Notwithstanding these realities, churches routinely call on us in National Reconciliation Week or in NAIDOC Week to participate in symbolic acts of reconciliation, usually within the context of worship services run by white people who appear to be engaged in virtue-signalling. I, for one, find that this invitation, when it comes, is very often the ONLY invitation I receive from a church in an entire year, and it arrives just a few days before the proposed event because that is how long that particular church has allocated to planning. There is no relationship with this church. There has been no foregoing process of story-sharing or relationship-building, in the midst of which the particular event or worship service might actually take on some genuine meaning for the community that gathers. Furthermore, precisely because of the lack of conversation with the church in question, one cannot help but feel that there will be little to no positive outcome from the event for our people. There will be no commitments made, for example, to hand back some land, or pay the rent, or fund an Indigenous ministry, or engage in ongoing conversation with an Aboriginal or Torres Strait Islander organisation. To make those kinds of outcomes even remotely possible requires a long conversation, much education, and the fundamental conversion of racist hearts and minds. All a one-off event can usually achieve is a self-congratulatory feeling of virtue in the hosting organisation for broaching such ‘complex’ issues and giving ‘difficult’ people like me a platform.
All of which leaves us Indigenous Christian leaders in a place of considerable dilemma. Most of us are already exhausted by this point, because we have already endured many weeks, months and years of scorn, ignorance and indifference: in casual conversation and on media, both social and traditional. We are deeply sceptical about the value of doing what is asked of us. But we feel we have a responsibility to our people, especially our kids, to keep speaking out, to keep fighting the fight as our elders did before us at great personal cost, even though it is so very, very difficult to do so. So, we pull ourselves together, put on a smiling face, turn up, do our little bit and hope for the best. We pray that God will give us patience to answer all the hurtful and disrespectful questions without losing our cool.

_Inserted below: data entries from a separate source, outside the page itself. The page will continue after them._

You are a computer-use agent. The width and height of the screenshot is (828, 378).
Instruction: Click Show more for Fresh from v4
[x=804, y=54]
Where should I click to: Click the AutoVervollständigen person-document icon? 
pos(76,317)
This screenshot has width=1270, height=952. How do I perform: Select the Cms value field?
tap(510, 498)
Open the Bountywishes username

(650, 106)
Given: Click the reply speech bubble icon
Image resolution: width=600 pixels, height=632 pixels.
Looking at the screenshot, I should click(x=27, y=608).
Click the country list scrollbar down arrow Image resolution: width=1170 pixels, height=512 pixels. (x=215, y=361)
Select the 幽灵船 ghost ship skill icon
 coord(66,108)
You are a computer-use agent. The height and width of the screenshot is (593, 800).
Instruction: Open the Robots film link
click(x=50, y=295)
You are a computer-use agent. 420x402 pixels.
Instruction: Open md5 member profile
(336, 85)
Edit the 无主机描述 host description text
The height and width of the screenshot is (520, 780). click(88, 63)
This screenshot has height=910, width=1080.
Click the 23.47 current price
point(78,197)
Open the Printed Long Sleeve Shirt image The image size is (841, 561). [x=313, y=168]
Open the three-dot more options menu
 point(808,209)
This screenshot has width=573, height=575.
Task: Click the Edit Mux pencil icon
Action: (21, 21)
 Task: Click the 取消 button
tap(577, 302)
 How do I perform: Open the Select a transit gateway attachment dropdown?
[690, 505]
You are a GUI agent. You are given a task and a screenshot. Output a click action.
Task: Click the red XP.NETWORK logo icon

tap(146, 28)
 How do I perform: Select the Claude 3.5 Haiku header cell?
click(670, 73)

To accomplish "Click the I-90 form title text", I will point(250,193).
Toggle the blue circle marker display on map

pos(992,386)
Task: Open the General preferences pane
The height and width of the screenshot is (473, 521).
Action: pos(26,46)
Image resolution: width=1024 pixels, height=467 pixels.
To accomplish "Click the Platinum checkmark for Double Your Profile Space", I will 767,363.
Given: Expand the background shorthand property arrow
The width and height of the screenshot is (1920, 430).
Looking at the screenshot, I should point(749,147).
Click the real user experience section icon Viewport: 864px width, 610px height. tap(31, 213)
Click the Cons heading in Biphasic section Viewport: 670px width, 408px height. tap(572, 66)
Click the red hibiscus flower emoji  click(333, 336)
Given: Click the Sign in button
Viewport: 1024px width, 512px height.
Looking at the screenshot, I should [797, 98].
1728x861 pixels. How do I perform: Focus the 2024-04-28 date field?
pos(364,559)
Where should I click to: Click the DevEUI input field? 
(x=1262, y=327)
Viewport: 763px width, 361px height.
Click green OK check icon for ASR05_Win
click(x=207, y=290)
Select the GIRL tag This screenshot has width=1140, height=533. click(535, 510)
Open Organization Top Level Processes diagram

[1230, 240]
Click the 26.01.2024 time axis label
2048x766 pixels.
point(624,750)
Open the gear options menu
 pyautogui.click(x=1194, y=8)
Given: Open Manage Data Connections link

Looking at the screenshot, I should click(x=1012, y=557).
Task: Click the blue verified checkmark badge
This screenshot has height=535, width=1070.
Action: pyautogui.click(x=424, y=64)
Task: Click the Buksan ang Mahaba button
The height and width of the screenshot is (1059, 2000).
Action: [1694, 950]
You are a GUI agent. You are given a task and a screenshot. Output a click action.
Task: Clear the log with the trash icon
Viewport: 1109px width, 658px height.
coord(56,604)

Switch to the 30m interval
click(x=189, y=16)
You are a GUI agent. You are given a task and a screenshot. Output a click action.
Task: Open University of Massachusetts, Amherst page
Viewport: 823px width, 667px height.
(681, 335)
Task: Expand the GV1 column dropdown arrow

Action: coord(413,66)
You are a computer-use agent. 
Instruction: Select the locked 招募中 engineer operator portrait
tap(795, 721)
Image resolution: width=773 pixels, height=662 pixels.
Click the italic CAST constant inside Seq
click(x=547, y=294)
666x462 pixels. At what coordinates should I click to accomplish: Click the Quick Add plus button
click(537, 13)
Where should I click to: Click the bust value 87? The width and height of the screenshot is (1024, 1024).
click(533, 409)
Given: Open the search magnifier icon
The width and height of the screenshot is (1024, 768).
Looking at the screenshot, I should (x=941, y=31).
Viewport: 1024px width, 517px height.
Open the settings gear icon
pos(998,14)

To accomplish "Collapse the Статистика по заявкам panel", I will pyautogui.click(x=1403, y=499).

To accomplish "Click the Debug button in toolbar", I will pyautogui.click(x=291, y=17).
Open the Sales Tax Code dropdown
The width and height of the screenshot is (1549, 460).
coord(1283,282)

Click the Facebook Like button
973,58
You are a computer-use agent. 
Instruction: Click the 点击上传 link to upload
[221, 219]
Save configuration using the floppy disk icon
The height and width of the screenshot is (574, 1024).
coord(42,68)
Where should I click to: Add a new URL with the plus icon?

And we go home even more exhausted, and usually just a little bit depressed. Depressed because the questions have not changed in years, depressed because the church seems stuck in a time-warp when it comes to addressing the question of justice, depressed because like everyone else, we long for signs of light, but we rarely see it appear. And really it is just oh so hard to keep the whole thing going.
In spite of all this, or most probably because of it, I am a person of prayer. I pray not because I am serene, I pray because I am desperate. Without the water from the well, which is the word of the suffering Christ, I would surely succumb to the floods of despair with which I am overcome at every reconciliation event. ‘Help me ancestors, help me Jesus, to stay alive, that the promise of your justice and peace may stay alive in me’. That is my prayer, and most days – especially during Reconciliation Week - that is about the best I can do.